[Begin]

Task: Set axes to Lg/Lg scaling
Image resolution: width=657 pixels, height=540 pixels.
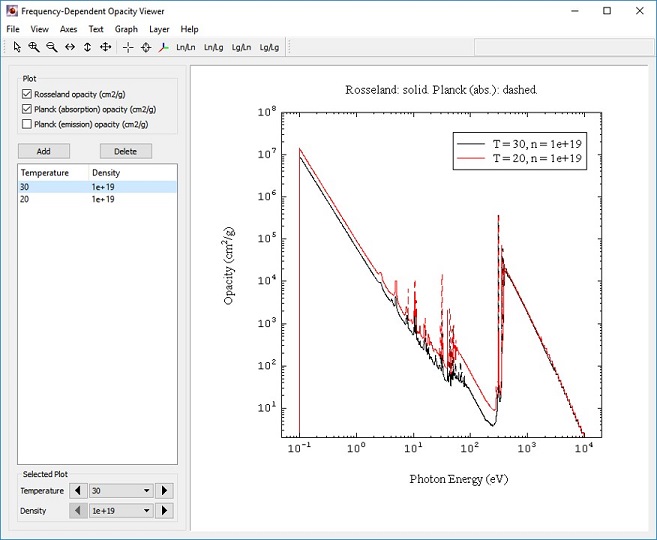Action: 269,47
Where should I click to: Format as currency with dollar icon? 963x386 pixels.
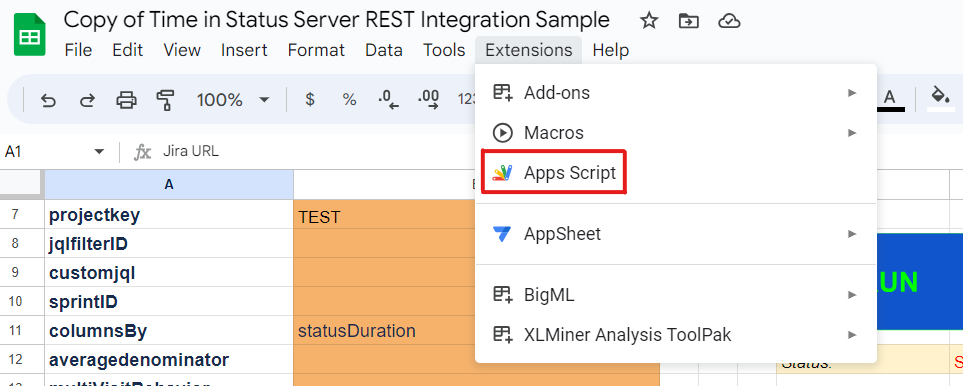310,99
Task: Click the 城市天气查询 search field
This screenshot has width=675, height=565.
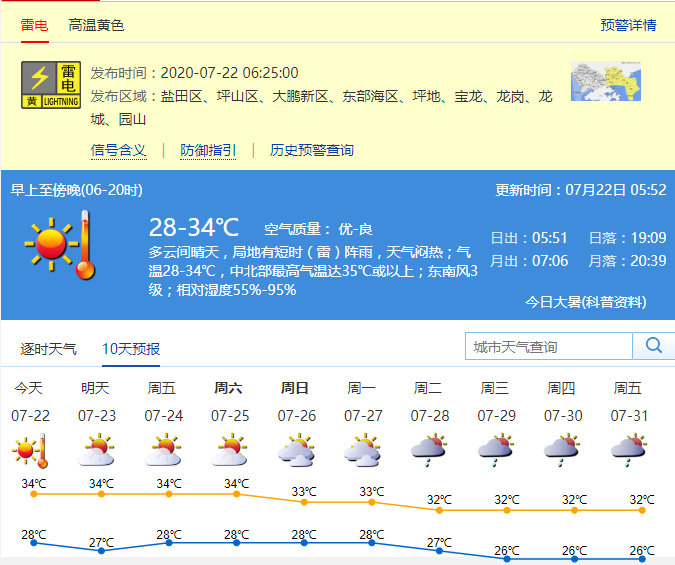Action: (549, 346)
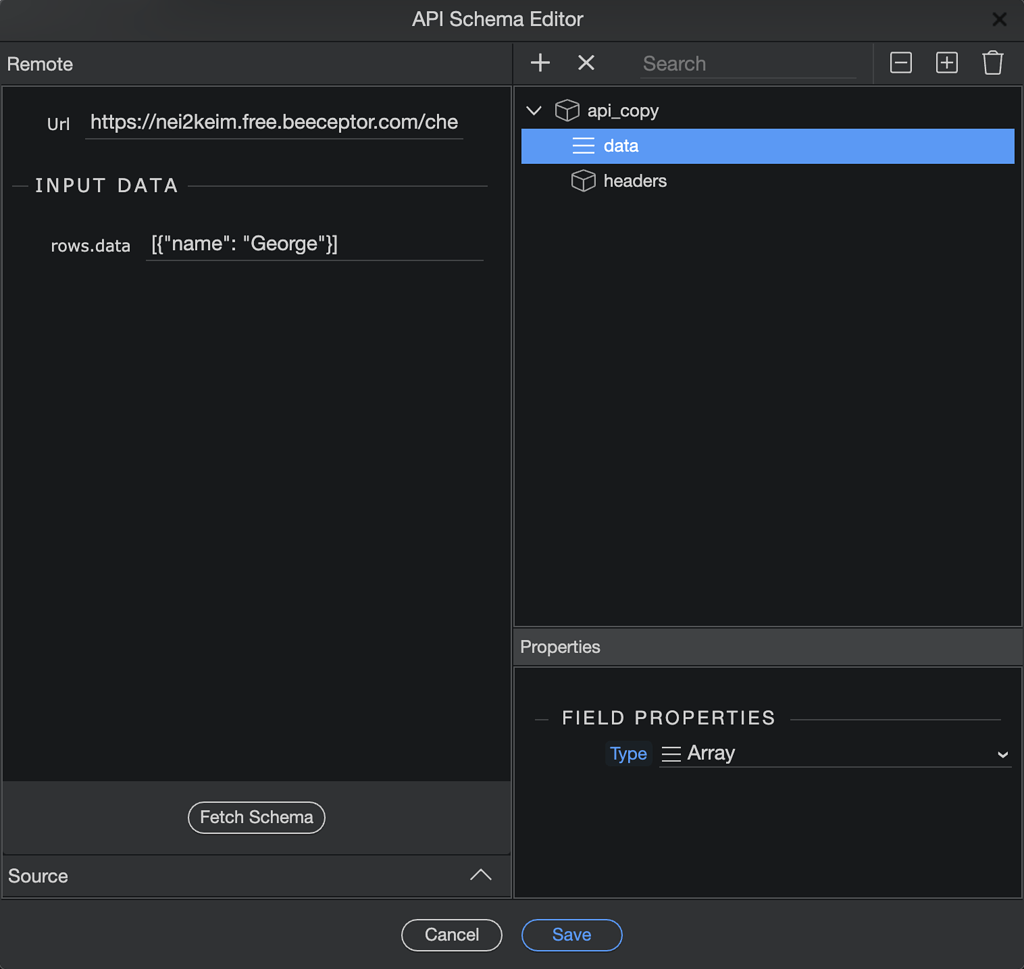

[End]

Could you write out the lines word for word, starting at the one that contains "Where should I" and ending at the last line, with the pictures left out?

Where should I click to: Format as currency with dollar icon? 963x386 pixels.
310,99
Task: Click the 城市天气查询 search field
This screenshot has width=675, height=565.
Action: (549, 346)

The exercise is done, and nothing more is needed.